WHAT YOU ARE ASKED TO DO → Only the stretch of the listing below that runs from the line with "이메일무단수집거부 (503, 1691)" through the line with "Privacy Policy (853, 2277)" is to be printed, exactly and with both ends.

DATA TO EXAMINE →
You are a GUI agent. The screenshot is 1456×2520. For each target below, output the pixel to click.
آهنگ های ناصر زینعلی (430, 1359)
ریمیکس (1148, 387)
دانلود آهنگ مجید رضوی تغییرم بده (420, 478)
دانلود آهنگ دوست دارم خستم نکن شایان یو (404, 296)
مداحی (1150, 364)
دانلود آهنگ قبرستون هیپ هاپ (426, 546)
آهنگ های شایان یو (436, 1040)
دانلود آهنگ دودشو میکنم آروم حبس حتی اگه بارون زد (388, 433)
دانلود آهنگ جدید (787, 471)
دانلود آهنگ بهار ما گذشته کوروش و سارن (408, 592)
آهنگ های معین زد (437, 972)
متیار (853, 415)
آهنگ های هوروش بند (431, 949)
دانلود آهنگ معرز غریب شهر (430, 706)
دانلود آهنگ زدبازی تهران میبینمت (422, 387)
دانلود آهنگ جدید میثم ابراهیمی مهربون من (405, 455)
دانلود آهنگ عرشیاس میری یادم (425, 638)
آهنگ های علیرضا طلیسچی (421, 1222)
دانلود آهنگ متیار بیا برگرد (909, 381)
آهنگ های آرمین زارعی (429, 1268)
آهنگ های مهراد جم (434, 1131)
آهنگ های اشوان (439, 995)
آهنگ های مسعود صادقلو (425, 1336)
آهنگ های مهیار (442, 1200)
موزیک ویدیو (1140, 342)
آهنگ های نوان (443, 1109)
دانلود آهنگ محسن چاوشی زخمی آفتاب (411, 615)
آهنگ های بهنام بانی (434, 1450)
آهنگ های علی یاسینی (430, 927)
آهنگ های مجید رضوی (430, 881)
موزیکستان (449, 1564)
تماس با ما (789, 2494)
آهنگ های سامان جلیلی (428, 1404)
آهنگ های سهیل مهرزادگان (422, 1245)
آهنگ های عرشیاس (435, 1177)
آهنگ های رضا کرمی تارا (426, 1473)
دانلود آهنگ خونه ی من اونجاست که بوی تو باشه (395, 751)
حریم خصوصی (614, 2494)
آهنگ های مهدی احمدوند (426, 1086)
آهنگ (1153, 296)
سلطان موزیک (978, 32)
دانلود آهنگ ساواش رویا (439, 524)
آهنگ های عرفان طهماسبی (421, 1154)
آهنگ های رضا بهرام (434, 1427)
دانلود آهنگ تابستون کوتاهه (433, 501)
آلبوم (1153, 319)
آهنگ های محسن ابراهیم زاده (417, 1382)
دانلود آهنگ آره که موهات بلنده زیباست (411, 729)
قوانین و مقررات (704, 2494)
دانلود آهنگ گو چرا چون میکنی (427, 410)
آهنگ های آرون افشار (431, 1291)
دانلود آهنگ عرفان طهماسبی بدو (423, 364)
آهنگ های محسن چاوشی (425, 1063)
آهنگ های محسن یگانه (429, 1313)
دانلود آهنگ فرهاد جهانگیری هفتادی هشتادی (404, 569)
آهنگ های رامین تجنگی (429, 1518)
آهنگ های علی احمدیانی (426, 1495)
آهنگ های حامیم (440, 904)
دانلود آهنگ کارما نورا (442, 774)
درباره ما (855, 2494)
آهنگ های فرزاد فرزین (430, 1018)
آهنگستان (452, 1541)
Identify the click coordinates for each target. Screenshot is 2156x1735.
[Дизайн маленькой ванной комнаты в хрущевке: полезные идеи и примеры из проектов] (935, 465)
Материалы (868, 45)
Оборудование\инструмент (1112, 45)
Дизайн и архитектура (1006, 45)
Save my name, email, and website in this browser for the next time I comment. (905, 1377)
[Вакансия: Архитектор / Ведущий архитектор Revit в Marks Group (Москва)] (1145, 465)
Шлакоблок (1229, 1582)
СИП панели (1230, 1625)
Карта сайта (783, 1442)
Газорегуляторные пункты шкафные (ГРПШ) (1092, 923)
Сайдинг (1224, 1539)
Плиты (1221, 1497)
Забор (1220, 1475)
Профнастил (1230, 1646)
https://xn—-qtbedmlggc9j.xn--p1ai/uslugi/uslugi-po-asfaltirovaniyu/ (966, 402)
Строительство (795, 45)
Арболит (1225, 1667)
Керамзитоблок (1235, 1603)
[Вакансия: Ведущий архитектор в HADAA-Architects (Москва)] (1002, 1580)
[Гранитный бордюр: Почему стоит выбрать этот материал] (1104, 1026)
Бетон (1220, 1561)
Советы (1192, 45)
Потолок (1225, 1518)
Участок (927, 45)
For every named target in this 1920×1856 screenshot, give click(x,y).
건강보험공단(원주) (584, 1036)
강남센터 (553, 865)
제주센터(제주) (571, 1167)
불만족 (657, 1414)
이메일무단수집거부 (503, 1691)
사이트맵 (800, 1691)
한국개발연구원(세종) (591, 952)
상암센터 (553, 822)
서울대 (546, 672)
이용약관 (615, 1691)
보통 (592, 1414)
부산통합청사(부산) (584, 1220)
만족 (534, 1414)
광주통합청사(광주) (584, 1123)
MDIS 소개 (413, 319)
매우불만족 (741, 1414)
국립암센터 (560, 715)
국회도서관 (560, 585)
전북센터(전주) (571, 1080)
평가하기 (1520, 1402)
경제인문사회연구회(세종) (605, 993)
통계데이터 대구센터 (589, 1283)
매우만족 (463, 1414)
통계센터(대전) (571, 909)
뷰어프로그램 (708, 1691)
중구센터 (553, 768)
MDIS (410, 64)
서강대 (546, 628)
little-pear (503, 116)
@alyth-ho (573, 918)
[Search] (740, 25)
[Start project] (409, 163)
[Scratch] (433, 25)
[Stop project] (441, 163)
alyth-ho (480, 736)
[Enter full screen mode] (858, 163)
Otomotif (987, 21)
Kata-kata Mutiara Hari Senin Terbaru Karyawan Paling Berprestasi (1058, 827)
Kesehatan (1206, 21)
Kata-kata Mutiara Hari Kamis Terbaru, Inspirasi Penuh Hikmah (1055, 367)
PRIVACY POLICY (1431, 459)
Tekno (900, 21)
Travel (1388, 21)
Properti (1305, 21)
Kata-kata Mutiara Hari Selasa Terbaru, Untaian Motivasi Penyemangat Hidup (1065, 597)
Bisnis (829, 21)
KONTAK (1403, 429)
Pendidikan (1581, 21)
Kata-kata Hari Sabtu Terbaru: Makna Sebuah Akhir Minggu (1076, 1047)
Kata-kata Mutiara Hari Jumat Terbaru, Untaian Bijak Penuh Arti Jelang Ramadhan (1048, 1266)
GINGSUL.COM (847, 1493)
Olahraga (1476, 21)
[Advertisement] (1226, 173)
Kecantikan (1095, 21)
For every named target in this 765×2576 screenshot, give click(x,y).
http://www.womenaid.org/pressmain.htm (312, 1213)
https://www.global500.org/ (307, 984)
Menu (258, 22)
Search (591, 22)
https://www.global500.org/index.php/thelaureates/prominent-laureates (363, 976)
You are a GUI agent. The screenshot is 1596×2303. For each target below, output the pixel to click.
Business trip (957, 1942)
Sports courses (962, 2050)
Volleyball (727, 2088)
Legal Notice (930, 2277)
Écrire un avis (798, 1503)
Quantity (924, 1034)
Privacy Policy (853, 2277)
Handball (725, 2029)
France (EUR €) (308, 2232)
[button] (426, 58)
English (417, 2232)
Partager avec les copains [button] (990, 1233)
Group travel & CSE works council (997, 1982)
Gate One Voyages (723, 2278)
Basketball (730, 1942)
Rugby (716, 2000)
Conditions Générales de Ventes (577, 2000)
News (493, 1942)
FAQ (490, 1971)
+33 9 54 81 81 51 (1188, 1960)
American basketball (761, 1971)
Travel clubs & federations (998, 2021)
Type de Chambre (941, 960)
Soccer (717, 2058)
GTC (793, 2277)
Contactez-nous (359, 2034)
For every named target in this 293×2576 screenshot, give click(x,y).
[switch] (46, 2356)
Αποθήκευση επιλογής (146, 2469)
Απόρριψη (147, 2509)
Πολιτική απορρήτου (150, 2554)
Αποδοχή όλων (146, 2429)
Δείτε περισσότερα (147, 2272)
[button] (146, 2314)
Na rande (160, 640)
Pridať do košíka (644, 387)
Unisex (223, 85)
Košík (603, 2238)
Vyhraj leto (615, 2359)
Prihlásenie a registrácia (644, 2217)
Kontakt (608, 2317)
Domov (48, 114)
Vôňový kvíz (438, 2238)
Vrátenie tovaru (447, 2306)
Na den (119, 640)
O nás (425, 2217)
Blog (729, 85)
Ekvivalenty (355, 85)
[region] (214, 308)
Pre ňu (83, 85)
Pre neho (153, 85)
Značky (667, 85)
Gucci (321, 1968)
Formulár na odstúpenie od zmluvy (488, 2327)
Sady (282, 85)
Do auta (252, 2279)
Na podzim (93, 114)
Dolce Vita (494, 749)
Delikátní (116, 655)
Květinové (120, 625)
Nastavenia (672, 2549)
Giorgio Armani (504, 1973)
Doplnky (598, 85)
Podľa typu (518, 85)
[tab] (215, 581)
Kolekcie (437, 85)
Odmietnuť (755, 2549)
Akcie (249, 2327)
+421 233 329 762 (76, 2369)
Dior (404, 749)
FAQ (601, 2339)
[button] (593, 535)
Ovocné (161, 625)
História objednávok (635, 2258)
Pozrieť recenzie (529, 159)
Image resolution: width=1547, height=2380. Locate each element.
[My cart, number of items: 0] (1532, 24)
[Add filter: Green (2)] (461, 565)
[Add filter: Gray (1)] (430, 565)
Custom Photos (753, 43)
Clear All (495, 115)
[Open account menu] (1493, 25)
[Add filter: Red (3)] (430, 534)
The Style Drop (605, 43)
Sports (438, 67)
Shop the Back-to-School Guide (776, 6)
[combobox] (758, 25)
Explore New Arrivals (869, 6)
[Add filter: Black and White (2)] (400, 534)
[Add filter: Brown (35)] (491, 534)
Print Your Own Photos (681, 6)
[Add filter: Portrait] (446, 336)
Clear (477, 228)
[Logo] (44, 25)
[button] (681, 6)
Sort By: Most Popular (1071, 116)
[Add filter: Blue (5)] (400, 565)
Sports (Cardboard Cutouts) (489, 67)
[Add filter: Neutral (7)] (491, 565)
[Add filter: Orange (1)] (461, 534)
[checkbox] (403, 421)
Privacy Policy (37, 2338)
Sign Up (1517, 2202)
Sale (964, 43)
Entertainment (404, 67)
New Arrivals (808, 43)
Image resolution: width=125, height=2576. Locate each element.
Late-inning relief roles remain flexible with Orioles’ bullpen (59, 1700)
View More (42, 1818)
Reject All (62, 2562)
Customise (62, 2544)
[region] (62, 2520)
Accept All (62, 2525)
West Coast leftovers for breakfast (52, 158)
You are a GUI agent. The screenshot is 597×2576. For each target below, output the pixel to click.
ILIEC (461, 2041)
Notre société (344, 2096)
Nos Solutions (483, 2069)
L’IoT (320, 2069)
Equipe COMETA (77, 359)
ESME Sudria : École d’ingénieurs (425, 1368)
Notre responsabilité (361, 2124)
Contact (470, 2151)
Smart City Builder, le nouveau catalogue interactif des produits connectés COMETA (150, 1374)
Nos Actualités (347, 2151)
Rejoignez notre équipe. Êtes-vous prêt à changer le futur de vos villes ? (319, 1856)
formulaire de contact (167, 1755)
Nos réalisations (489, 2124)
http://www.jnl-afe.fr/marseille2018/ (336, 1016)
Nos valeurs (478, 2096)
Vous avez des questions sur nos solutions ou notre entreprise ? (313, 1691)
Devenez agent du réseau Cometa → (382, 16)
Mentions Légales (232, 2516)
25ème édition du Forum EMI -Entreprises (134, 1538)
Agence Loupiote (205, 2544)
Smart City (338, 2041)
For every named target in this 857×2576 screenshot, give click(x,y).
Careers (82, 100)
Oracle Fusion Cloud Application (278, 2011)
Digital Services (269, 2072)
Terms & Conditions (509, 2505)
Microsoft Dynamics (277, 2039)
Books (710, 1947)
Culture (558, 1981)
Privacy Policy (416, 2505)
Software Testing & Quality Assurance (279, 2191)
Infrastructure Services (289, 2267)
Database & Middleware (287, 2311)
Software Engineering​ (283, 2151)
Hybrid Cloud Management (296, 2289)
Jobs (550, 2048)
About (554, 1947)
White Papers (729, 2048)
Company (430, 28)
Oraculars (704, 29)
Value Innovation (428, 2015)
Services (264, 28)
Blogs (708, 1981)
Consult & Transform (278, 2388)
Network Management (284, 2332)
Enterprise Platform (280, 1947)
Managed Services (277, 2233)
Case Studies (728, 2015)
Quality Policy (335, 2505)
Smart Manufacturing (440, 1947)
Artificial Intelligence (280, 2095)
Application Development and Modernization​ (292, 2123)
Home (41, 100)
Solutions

EXERCISE OUTPUT →
이메일무단수집거부 (503, 1691)
사이트맵 (800, 1691)
한국개발연구원(세종) (591, 952)
상암센터 (553, 822)
서울대 (546, 672)
이용약관 (615, 1691)
보통 (592, 1414)
부산통합청사(부산) (584, 1220)
만족 (534, 1414)
광주통합청사(광주) (584, 1123)
MDIS 소개 (413, 319)
매우불만족 (741, 1414)
국립암센터 (560, 715)
국회도서관 (560, 585)
전북센터(전주) (571, 1080)
평가하기 (1520, 1402)
경제인문사회연구회(세종) (605, 993)
통계데이터 대구센터 (589, 1283)
매우만족 (463, 1414)
통계센터(대전) (571, 909)
뷰어프로그램 (708, 1691)
중구센터 (553, 768)
MDIS (410, 64)
서강대 (546, 628)
little-pear (503, 116)
@alyth-ho (573, 918)
[Search] (740, 25)
[Start project] (409, 163)
[Scratch] (433, 25)
[Stop project] (441, 163)
alyth-ho (480, 736)
[Enter full screen mode] (858, 163)
Otomotif (987, 21)
Kata-kata Mutiara Hari Senin Terbaru Karyawan Paling Berprestasi (1058, 827)
Kesehatan (1206, 21)
Kata-kata Mutiara Hari Kamis Terbaru, Inspirasi Penuh Hikmah (1055, 367)
PRIVACY POLICY (1431, 459)
Tekno (900, 21)
Travel (1388, 21)
Properti (1305, 21)
Kata-kata Mutiara Hari Selasa Terbaru, Untaian Motivasi Penyemangat Hidup (1065, 597)
Bisnis (829, 21)
KONTAK (1403, 429)
Pendidikan (1581, 21)
Kata-kata Hari Sabtu Terbaru: Makna Sebuah Akhir Minggu (1076, 1047)
Kata-kata Mutiara Hari Jumat Terbaru, Untaian Bijak Penuh Arti Jelang Ramadhan (1048, 1266)
GINGSUL.COM (847, 1493)
Olahraga (1476, 21)
[Advertisement] (1226, 173)
Kecantikan (1095, 21)
For every named target in this 765×2576 screenshot, give click(x,y).
http://www.womenaid.org/pressmain.htm (312, 1213)
https://www.global500.org/ (307, 984)
Menu (258, 22)
Search (591, 22)
https://www.global500.org/index.php/thelaureates/prominent-laureates (363, 976)
You are a GUI agent. The screenshot is 1596×2303. For each target below, output the pixel to click.
Business trip (957, 1942)
Sports courses (962, 2050)
Volleyball (727, 2088)
Legal Notice (930, 2277)
Écrire un avis (798, 1503)
Quantity (924, 1034)
Privacy Policy (853, 2277)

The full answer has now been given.